Exercise materials –
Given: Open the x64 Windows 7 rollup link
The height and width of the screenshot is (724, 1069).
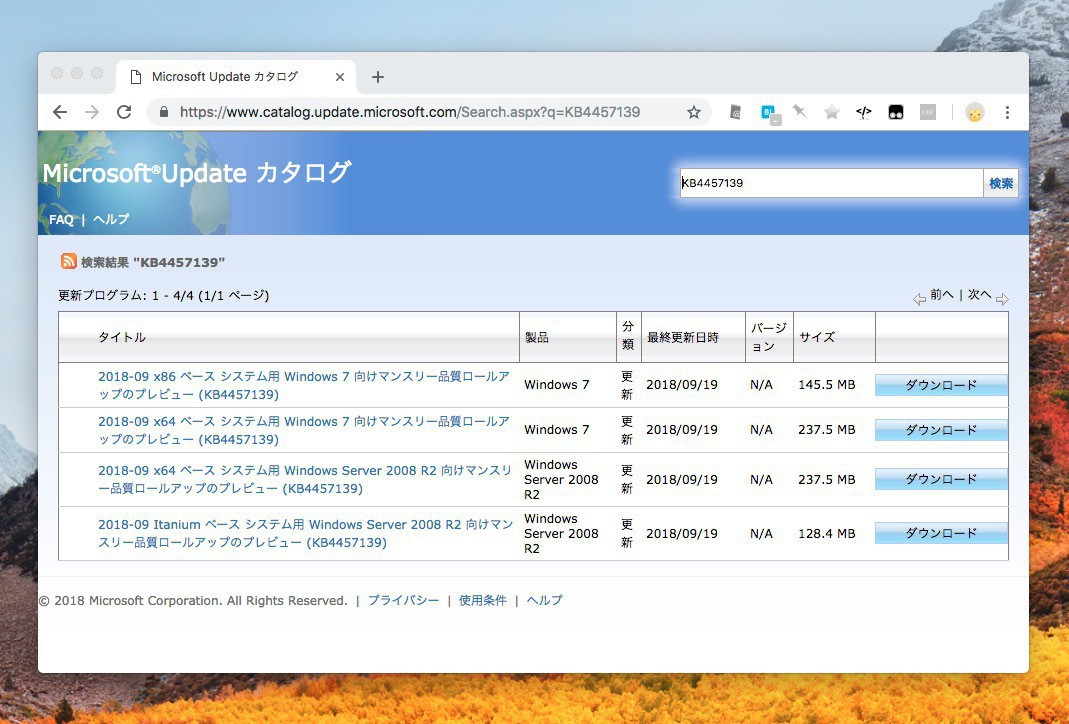Looking at the screenshot, I should (303, 430).
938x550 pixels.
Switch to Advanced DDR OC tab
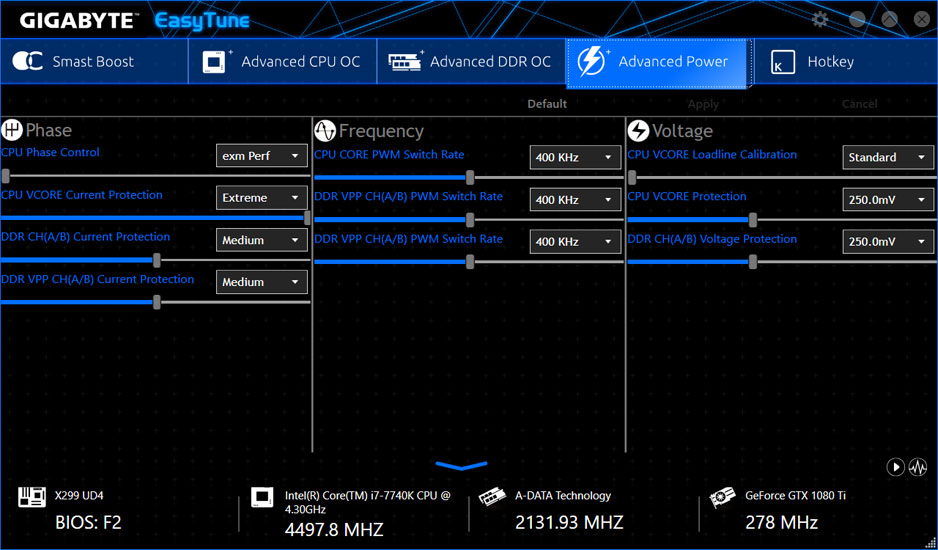tap(470, 62)
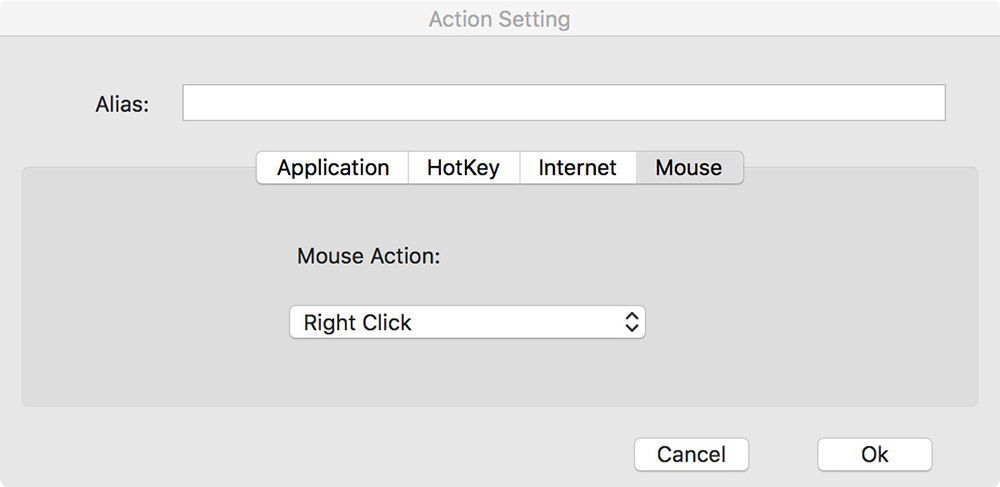Confirm the settings with the Ok button
The width and height of the screenshot is (1000, 487).
tap(874, 454)

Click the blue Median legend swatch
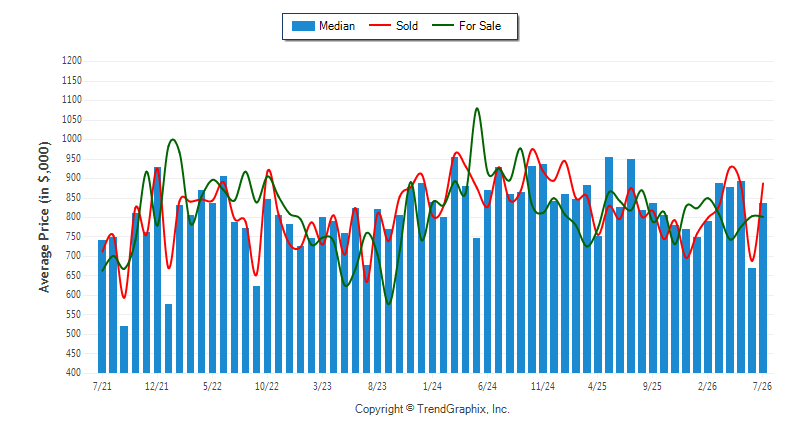(303, 26)
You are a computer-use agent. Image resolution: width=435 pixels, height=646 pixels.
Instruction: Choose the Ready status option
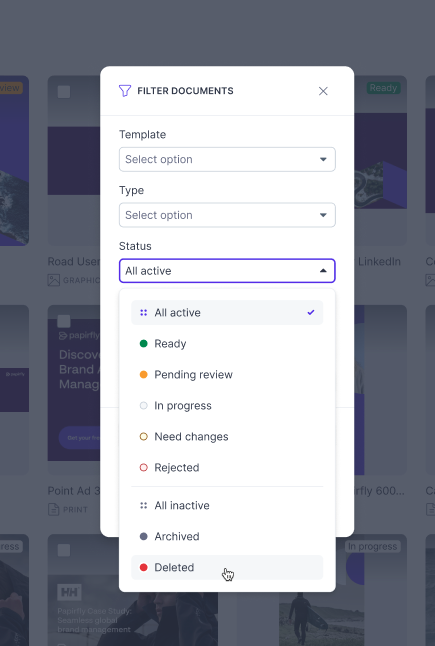(x=227, y=344)
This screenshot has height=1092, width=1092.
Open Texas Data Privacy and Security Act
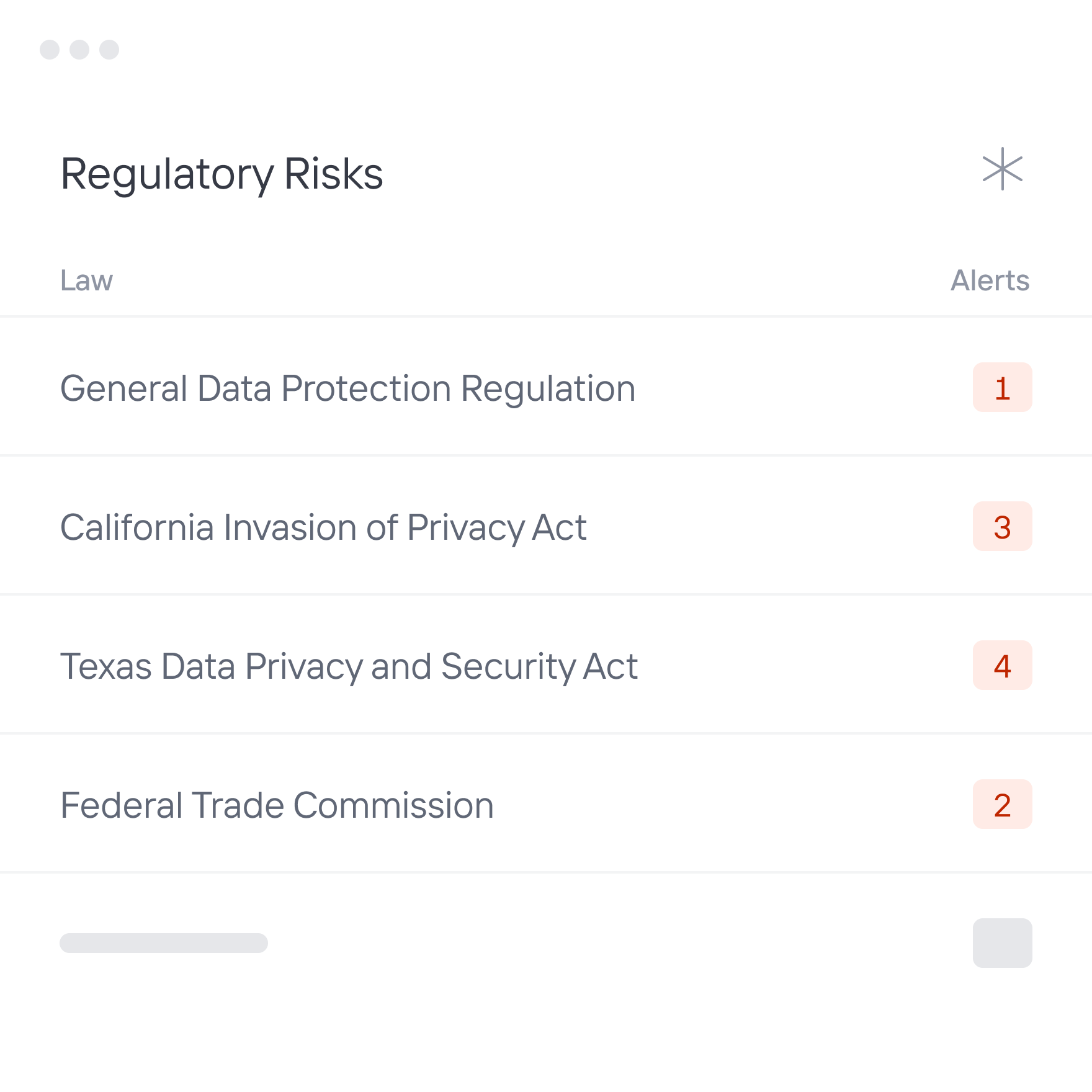point(546,665)
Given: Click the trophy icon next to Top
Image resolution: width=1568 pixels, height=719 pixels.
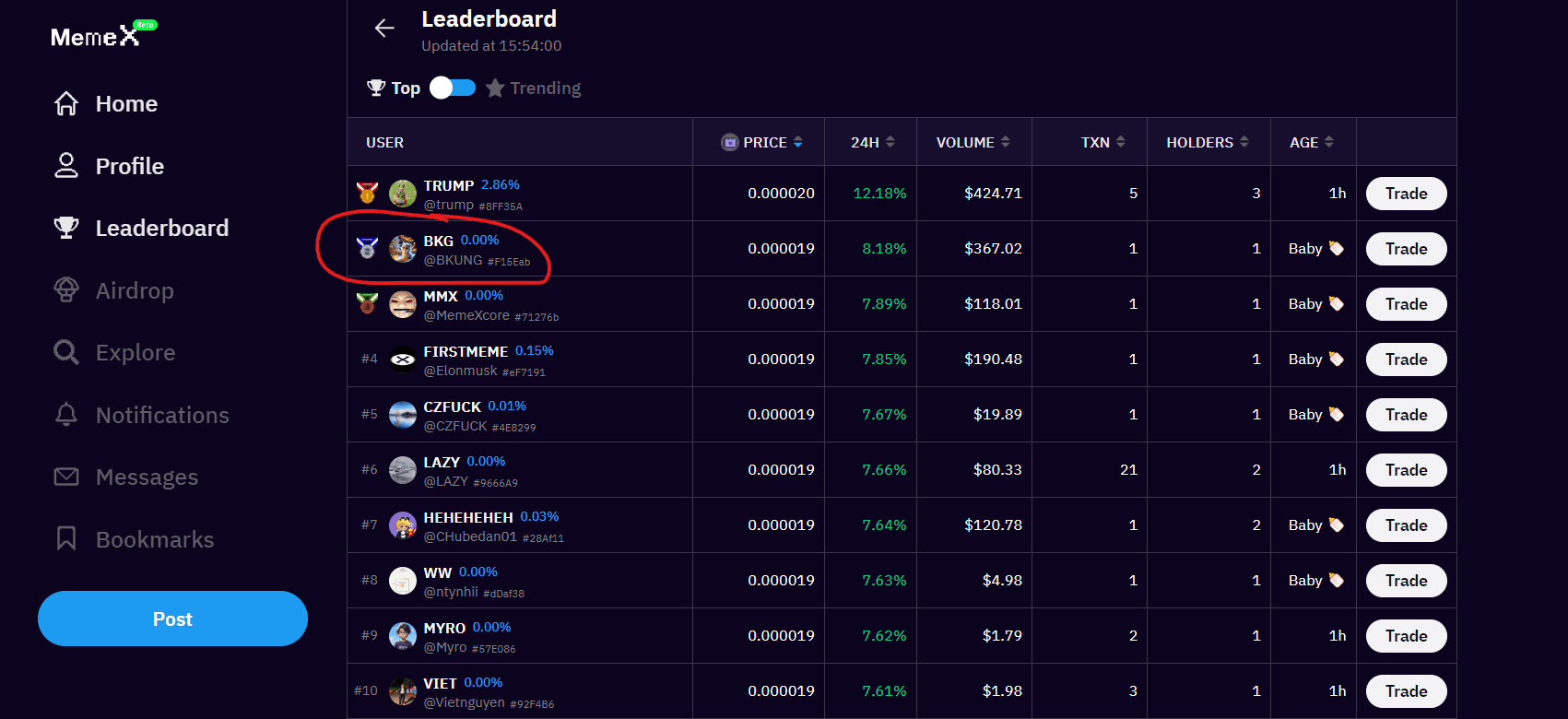Looking at the screenshot, I should (376, 88).
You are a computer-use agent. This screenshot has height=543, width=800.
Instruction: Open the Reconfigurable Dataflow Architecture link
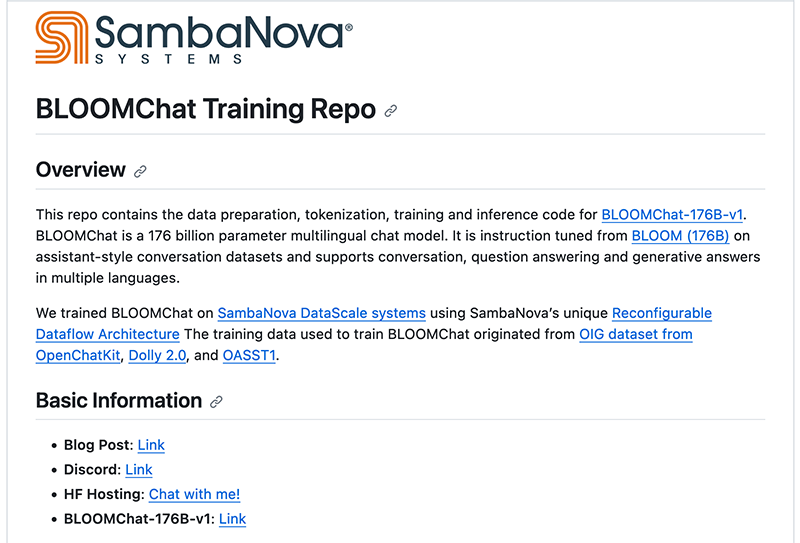tap(661, 312)
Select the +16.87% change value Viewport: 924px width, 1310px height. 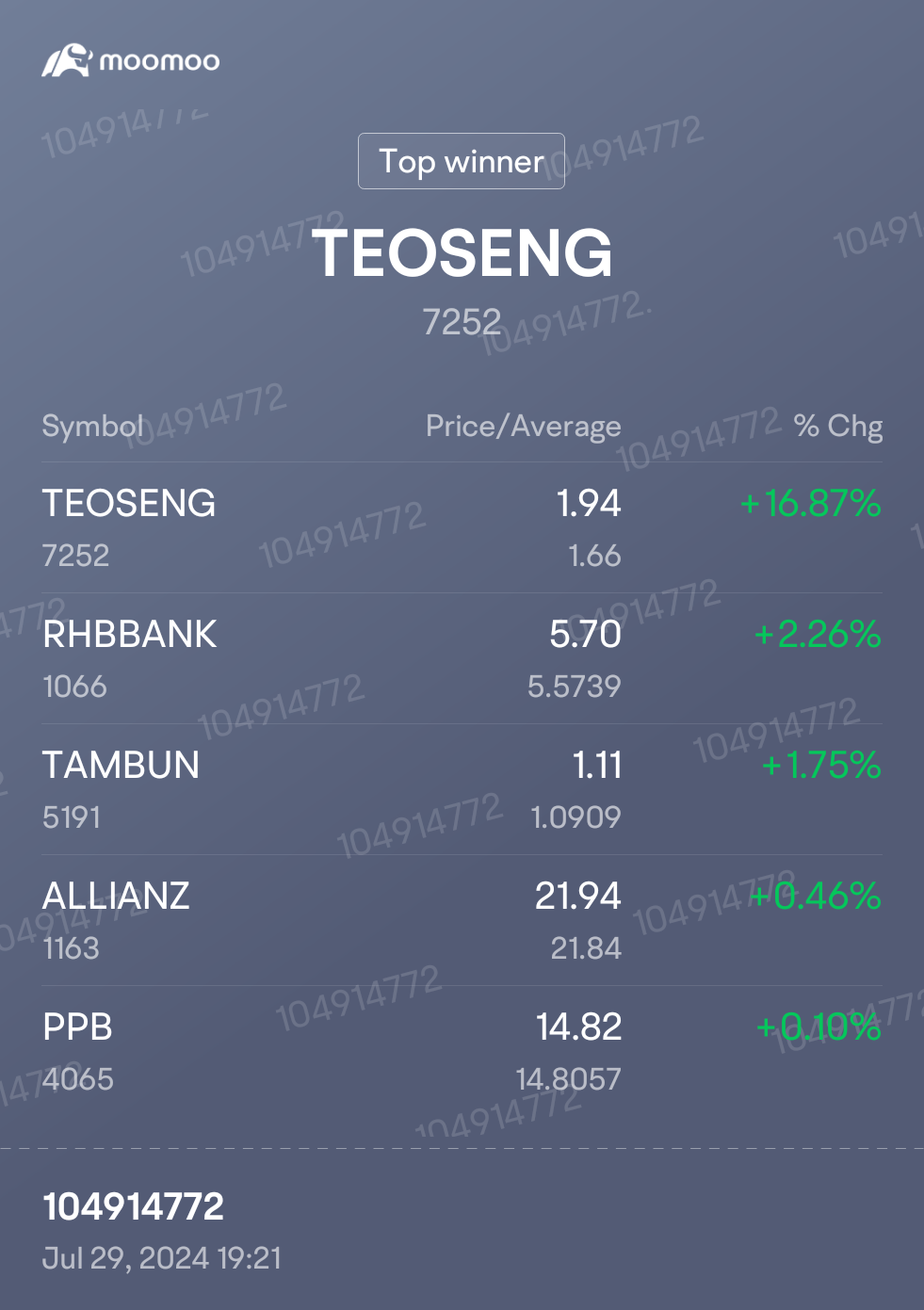coord(811,504)
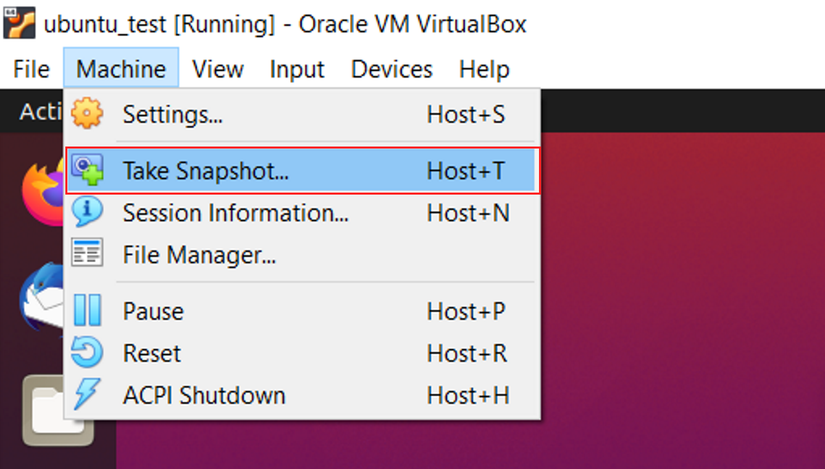Click Activities in the Ubuntu top bar

[40, 111]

Task to carry out – Lines containing "This": tally them across the records above and give the total alone.

Result of the task – 2